Saved entries:
··········

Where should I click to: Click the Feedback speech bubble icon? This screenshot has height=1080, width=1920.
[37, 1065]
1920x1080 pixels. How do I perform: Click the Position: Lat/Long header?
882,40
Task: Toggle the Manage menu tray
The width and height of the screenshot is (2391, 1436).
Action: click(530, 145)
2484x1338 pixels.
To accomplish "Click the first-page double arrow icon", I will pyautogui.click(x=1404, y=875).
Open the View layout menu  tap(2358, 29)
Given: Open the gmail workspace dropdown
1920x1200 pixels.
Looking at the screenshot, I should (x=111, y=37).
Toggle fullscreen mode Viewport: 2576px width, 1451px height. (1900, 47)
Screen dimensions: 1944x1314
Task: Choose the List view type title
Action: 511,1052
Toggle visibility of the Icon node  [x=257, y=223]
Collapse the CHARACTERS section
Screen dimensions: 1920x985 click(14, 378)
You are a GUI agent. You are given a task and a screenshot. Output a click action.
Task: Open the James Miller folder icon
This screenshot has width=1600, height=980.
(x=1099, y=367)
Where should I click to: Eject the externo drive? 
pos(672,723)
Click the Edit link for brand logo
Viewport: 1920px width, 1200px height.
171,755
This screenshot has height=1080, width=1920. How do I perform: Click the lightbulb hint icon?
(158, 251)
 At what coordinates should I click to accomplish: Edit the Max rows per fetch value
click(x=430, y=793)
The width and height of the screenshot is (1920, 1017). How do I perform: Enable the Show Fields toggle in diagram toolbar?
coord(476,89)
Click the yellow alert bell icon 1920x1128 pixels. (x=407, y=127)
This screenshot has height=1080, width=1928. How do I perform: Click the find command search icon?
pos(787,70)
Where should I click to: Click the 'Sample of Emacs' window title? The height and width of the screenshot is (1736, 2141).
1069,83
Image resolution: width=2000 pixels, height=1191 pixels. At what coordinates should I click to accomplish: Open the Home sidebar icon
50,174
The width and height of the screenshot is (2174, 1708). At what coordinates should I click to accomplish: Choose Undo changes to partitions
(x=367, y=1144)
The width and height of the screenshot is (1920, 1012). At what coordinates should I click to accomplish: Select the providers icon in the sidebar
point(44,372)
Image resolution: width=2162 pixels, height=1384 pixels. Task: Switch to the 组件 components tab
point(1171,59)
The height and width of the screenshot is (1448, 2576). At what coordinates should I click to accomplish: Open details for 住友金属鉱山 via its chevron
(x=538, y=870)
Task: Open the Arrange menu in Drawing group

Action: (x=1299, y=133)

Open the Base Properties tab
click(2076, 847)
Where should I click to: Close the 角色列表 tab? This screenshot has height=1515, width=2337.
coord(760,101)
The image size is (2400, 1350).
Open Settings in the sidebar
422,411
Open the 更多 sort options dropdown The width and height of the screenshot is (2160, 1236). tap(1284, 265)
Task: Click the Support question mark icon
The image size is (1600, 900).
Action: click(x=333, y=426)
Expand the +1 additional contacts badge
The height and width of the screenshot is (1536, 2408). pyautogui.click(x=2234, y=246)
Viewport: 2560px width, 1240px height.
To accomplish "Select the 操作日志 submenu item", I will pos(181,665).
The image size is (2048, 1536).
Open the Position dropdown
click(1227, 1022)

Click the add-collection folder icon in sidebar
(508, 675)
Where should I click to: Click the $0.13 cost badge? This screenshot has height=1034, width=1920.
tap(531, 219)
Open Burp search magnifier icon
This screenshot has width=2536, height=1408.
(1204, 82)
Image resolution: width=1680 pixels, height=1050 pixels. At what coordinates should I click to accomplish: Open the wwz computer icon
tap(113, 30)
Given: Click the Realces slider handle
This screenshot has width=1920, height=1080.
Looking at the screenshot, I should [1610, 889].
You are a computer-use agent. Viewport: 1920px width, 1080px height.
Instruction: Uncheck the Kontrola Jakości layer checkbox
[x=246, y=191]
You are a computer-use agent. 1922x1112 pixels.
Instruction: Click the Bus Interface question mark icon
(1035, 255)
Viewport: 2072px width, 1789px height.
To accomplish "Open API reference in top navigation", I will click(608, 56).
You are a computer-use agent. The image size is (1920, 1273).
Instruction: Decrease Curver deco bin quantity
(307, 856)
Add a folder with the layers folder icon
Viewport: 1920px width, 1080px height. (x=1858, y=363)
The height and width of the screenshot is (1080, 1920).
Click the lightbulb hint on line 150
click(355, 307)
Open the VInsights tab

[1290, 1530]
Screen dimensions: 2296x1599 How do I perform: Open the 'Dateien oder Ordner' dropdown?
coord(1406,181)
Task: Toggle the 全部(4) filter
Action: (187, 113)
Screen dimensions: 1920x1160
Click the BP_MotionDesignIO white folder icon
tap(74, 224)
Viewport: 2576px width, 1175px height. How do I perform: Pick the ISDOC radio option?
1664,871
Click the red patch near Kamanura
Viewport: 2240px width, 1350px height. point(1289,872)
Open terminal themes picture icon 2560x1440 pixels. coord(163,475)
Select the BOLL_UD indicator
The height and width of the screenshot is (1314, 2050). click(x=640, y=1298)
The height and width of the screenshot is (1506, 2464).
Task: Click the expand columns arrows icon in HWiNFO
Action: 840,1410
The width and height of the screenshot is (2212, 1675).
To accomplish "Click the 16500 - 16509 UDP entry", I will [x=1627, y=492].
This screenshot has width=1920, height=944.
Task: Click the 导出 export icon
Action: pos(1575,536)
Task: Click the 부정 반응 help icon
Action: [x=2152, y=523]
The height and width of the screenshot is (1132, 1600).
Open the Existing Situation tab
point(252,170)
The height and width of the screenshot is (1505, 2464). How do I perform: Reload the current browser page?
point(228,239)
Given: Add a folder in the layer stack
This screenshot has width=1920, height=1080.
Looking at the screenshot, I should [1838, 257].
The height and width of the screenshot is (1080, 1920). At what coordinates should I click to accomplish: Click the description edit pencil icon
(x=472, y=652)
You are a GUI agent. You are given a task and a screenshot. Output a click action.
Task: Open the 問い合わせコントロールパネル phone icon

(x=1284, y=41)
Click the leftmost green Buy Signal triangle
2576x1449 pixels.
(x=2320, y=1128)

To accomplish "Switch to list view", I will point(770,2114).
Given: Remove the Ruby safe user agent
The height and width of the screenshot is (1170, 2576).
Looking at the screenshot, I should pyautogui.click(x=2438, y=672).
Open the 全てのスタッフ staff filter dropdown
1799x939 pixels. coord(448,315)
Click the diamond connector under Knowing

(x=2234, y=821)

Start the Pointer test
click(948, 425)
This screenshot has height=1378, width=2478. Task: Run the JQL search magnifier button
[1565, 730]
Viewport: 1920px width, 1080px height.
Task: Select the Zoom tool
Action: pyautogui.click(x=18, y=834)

··········

### WHAT NEEDS TO BE DONE
Copy each line of the records that contains the word "agent".

### TASK RESULT
You are a GUI agent. You are given a task and a screenshot. Output a click action.
You are a computer-use agent. Viewport: 1920px width, 1080px height.
You are a computer-use agent. 1922x1112 pixels.
You are a computer-use agent. The image size is (1920, 1273).
You are a GUI agent. You are given a task and a screenshot. Output a click action.
Given: Remove the Ruby safe user agent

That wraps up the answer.